Kevin abrió las manos. Su rostro le transmitió que lo que estaba a punto de decir era la parte más razonable de la fantasía que había estado viviendo.

– ¿Quién no lo intentaría si tenía la más mínima posibilidad de conseguirlo?

Valerie sintió, por la pregunta que había hecho, por la expresión de su cara y el movimiento de sus brazos, que todo su cuerpo se enternecía. Sintió que la ternura acudía a sus ojos y a sus facciones. Fue hacia él.

– Sólo ha habido un hombre en mi vida, Kevin -le dijo-. Hay pocas mujeres que puedan decirlo, y menos aún que lo digan orgullosas. Yo puedo decirlo y estoy orgullosa de decirlo. Siempre fuiste y has sido el único.

Valerie notó cómo los brazos de Kevin la rodeaban. Éste la atrajo hacia él sin delicadeza. La abrazó sin deseo. Lo que buscaba era seguridad, y lo sabía porque ella también la buscaba.

Afortunadamente, Kevin no le preguntó nada más.

Así que ella no dijo nada de nada.

Margaret abrió su segunda maleta sobre la cama y empezó a sacar más ropa de la cómoda. La había doblado con cuidado cuando llegó, pero ahora no le preocupaba cómo iba a guardarla. Había terminado con aquel lugar y terminado con los Brouard. No sabía cuándo salía el siguiente vuelo a Inglaterra, pero pensaba estar en él.

Había hecho lo que había podido: por su hijo, por su ex cuñada, por todo el mundo, maldita sea.
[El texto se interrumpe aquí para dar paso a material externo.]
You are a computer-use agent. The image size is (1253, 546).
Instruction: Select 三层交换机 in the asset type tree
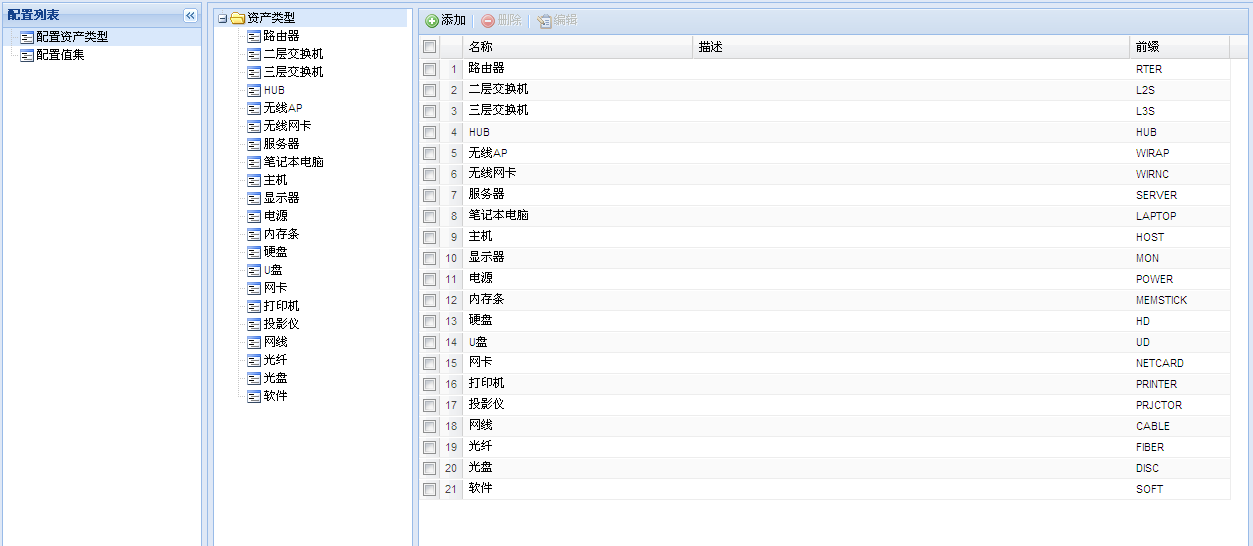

Pero la forma en que Ruth la rechazó fue la gota que colmó el vaso, más aún que su última conversación con Adrián.

– Te diré lo que cree -había anunciado. Había ido a su cuarto a buscarle y no le había encontrado. Al final, lo localizó en el piso de arriba, en la galería donde Guy guardaba parte de las antigüedades que había coleccionado a lo largo de los años junto con la mayoría de las obras de arte. El hecho de que todo aquello pudiera haber sido de Adrián, debiera ser de Adrián… Daba igual que todos los lienzos fueran tonterías modernas, manchas de pintura y figuras que parecían cortadas por un robot de cocina; seguramente eran valiosos, tendrían que haber sido de su hijo, y la idea de que Guy hubiera pasado sus últimos años negando deliberadamente a su hijo lo que le correspondía… Margaret estaba furiosa. Prometió que se vengaría.

Adrián no hacía nada en la galería. Apoltronado en un sillón, simplemente se dedicaba a ser Adrián. Hacía frío allí y, para abrigarse, se había puesto la chaqueta de piel. Tenía las piernas extendidas delante de él y las manos en los bolsillos. La suya podría ser la postura de alguien que ve a su equipo de fútbol humillado en el terreno de juego, pero Adrián no tenía los ojos clavados en un televisor, sino en la repisa de la chimenea. En ella había media docena de fotografías familiares, entre las cuales había una de Adrián con su padre, otra de Adrián con sus hermanastras, y una más de Adrián con su tía.